In a marketing move now deemed likely to mislead the consumer, Amazon diverted consumer searches for ‘Lush’ products to those unconnected with the beauty brand.
The court ruled in favour of the beauty brand’s claim that this violated Lush’s intellectual property.
High Court judge John Baldwin QC said: “I do not think Amazon can escape from the conclusion that it has used the Lush sign in the course of trade.”
What’s the impact?
The ruling noted that Lush has “an image which it says it wishes to preserve and it has taken the decision not to allow its goods to be sold on Amazon because of the damage that it perceives there would be to that reputation.”
Simon Chapman, partner in the legal firm who represented Lush, suggested the ruling has implications for retail of the wider beauty industry.
“There is no doubt that many online retailers will need to reconsider their approach with regards the promotion of and marketing activity in support of alternative products.”

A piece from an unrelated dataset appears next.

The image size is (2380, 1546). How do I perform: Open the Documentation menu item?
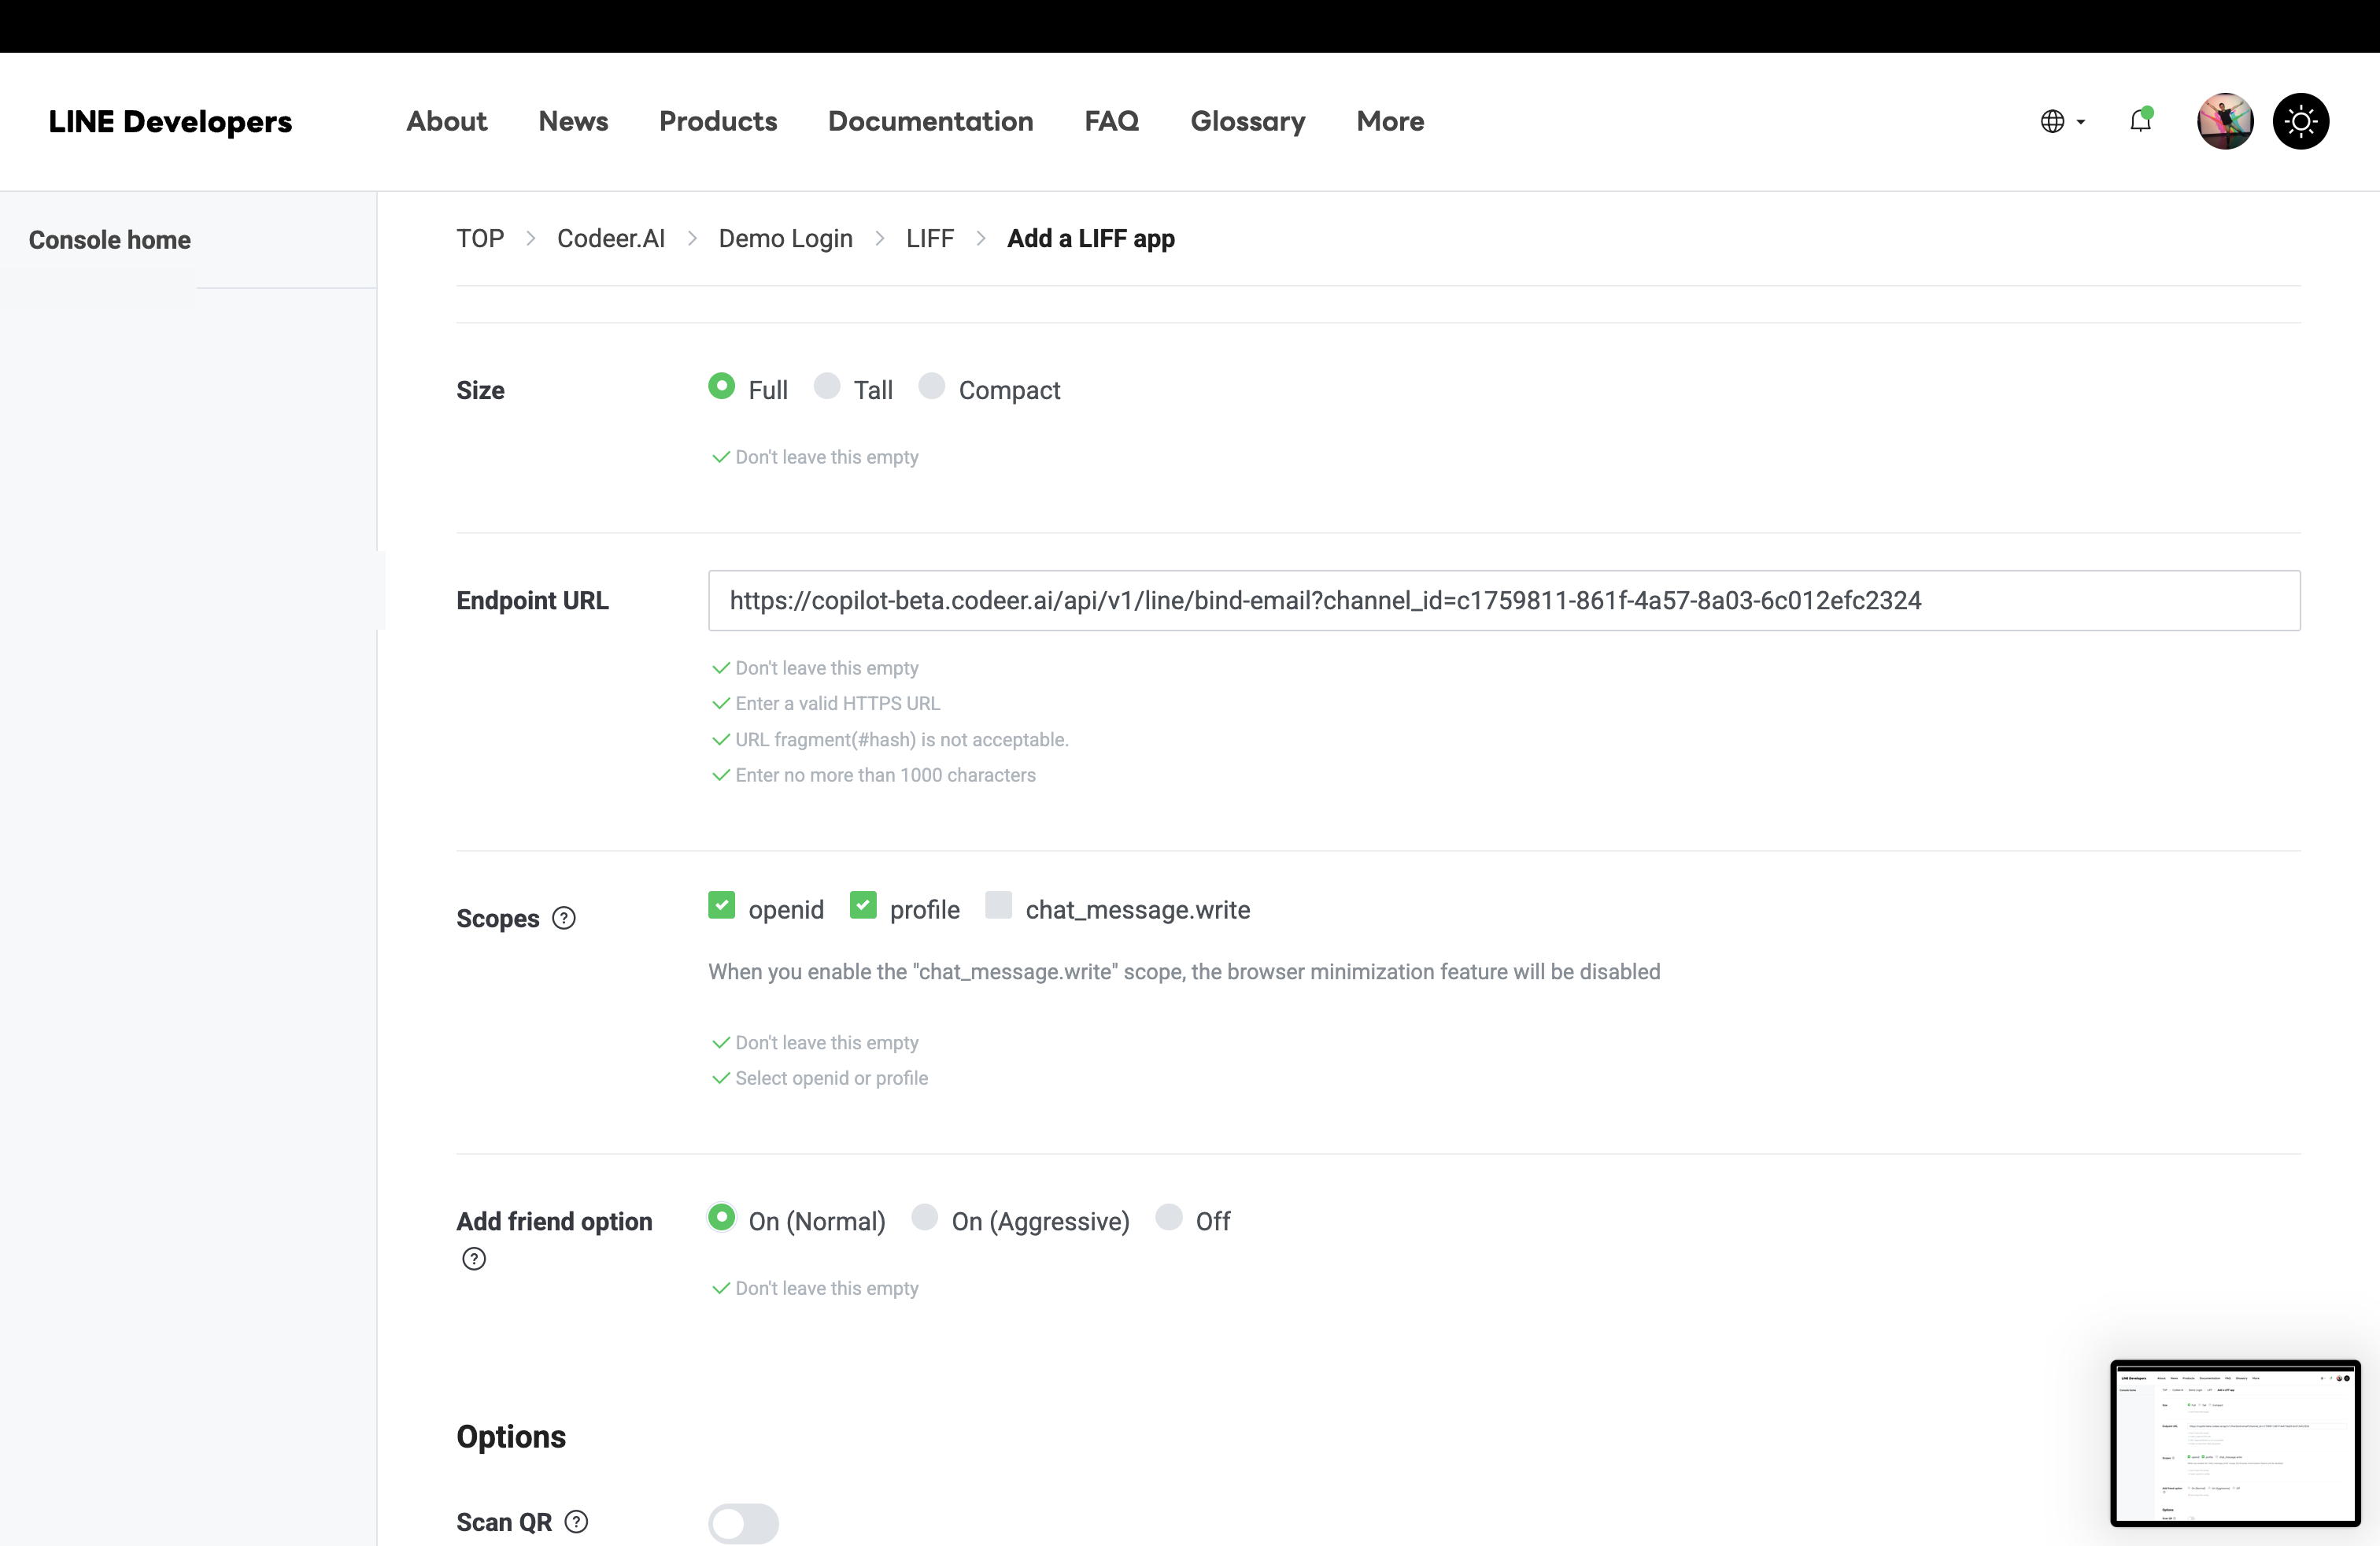point(930,121)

Baldwin stated that Amazon rode “roughshod over intellectual property rights”. In his judgement, he took into account that consumer engagement with brand identity is a particularly key motivator of sales in the beauty industry.
Brand over brawn
The ruling notes that Amazon had wrongly “treated trademarks such as Lush as no more than a generic indication of a class of goods in which the consumer might have an interest”.
Lush emphasised the importance of its brand identity in a statement responding to the ruling.
“We have built worldwide recognition in our trade marks and patented products so that our customers know when they are buying Lush products,” the brand said.
“We work hard to maintain our ethical integrity in all aspects of our business. Lush is our house mark and our business is dependent upon it. We will always protect our name.”